Golddiggie 02-22-2012 10:18 PM

Sounds logical to me. You should be able to get the heat high enough to do the job up right on the propane burner(s). Of course I've never had an issue when using a gas range to heat the wok. If you have electric, it's a different story. Especially with the 'safety' features on those things these days. Besides, I really hate cooking on electric stoves/ranges.

Wetfoot 02-23-2012 02:46 AM

Yes, it works. I've been doing it for a long time. Get a wok with wok ring and set on top of burner. Have everything ready on a table, including serving dish. Once you get started things happen quickly and there is no stopping! I prefer a carbon steel wok from China; no aluminum or teflon.

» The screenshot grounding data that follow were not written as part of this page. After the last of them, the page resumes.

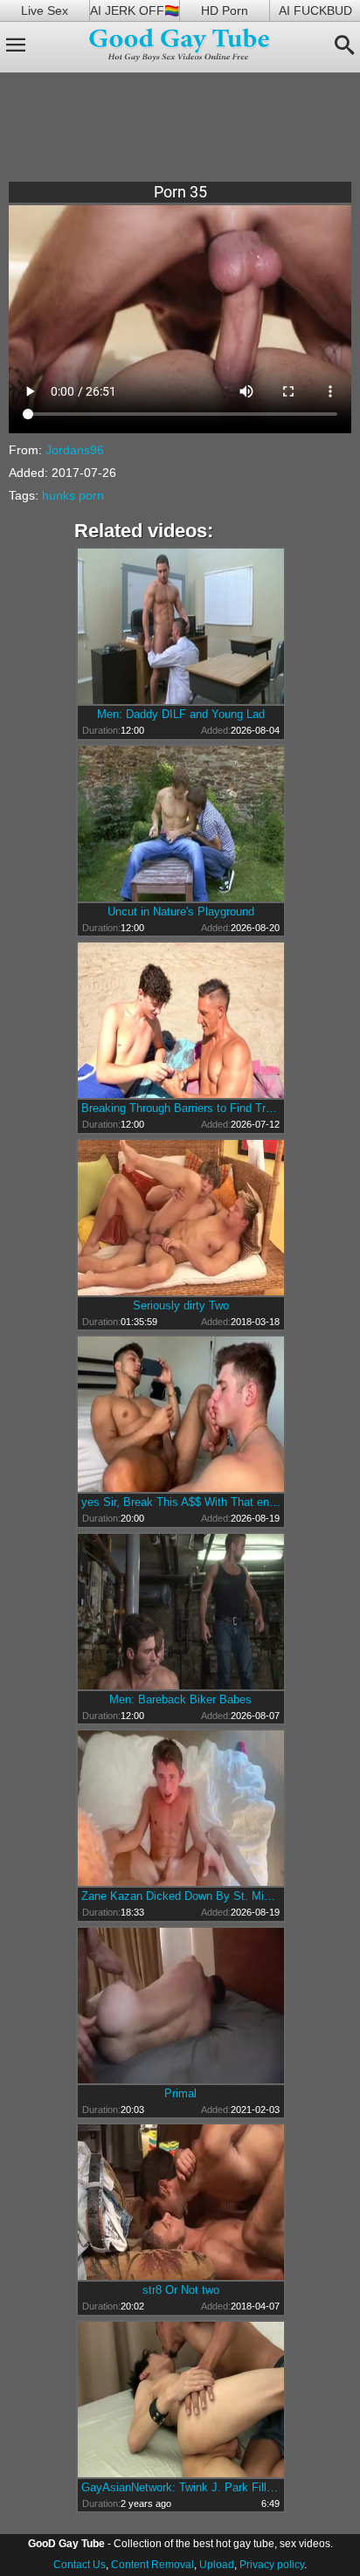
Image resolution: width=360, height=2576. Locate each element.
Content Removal (152, 2565)
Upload (216, 2565)
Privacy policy (271, 2565)
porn (91, 495)
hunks (58, 495)
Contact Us (79, 2565)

Have a kitchen towel or oven mitt to grab the wok handle. The bad thing about wok-on-propane-burner is the flames hit more on the side of the wok, a little higher up than you would like. The handle can get really hot. I've worked in restaurants with real Chinese commercial wok stations and the propane burner method is not really the same but it is a big improvement over stove-top gas. Real wok stations get really hot and hit the bottom of the wok, not the sides. You gan get red hot in about a minute or so (which is way too hot to cook). Smoking oil and oil fires are not uncommon, so you really have to pay attention.

I'd love to see some sort of modification to a propane burner to get that 'jet' effect of a real wok station. They have little round metal tube 'jets' that direct the flame upwards, and the wok sits on a very heavy cast iron collar. Plus the BTU rating is likely higher.

Give it a try, but be careful in the garage.

ReverseApacheMaster 02-23-2012 11:11 PM

I've never had a problem using my wok on an electric burner. I can even fry foods in oil on it. WTF are you people trying to cook???

r2eng 02-24-2012 02:54 AM

I foresee a very popular thread that containing photos of said "wok-ing" on the brewstand!

Post pics, and maybe I can convince SWMBO that a brewstand has more than one use!

Bottenbrew 02-24-2012 10:33 PM

My burner was actually bought as a propane "camp wok" so not only do I know it can be done, but companies sell equipment for that purpose.

spliff 02-28-2012 01:46 AM

An electric element with a ring should get more than hot enough to do a stir fry.

Unless it's a glass top stove, which I hate. Yes they get hot fast, but they don't get very hot, they take forever to cool down. And they recommend you don't use a ring because it could damage the surface. Worthless.

For electric the only cook top you should have is induction. Yes it needs a flat bottom wok, but it heats and cools the same as gas. And you can use the salt seasoning method not recommended for electric. I've done it.

AZ_IPA 02-28-2012 01:53 AM

Quote:

Originally Posted by r2eng (Post 3823136)
I foresee a very popular thread that containing photos of said "wok-ing" on the brewstand!

Post pics, and maybe I can convince SWMBO that a brewstand has more than one use!

My SQ14 works perfect! It creates a wok hei you cant get from a typical range, IMO.

http://www.homebrewtalk.com/gallery/...m/IMAG0116.jpg

markg388 02-28-2012 01:13 PM

I've done it before too with great results, but like was said earlier it gets super hot on the sides. You just gotta use those hot sides to your advantage!

Wok cooking works on the stove but I have to do everything in really small batches or else the food cools the wok down too fast and I wind up with an asian etuvee.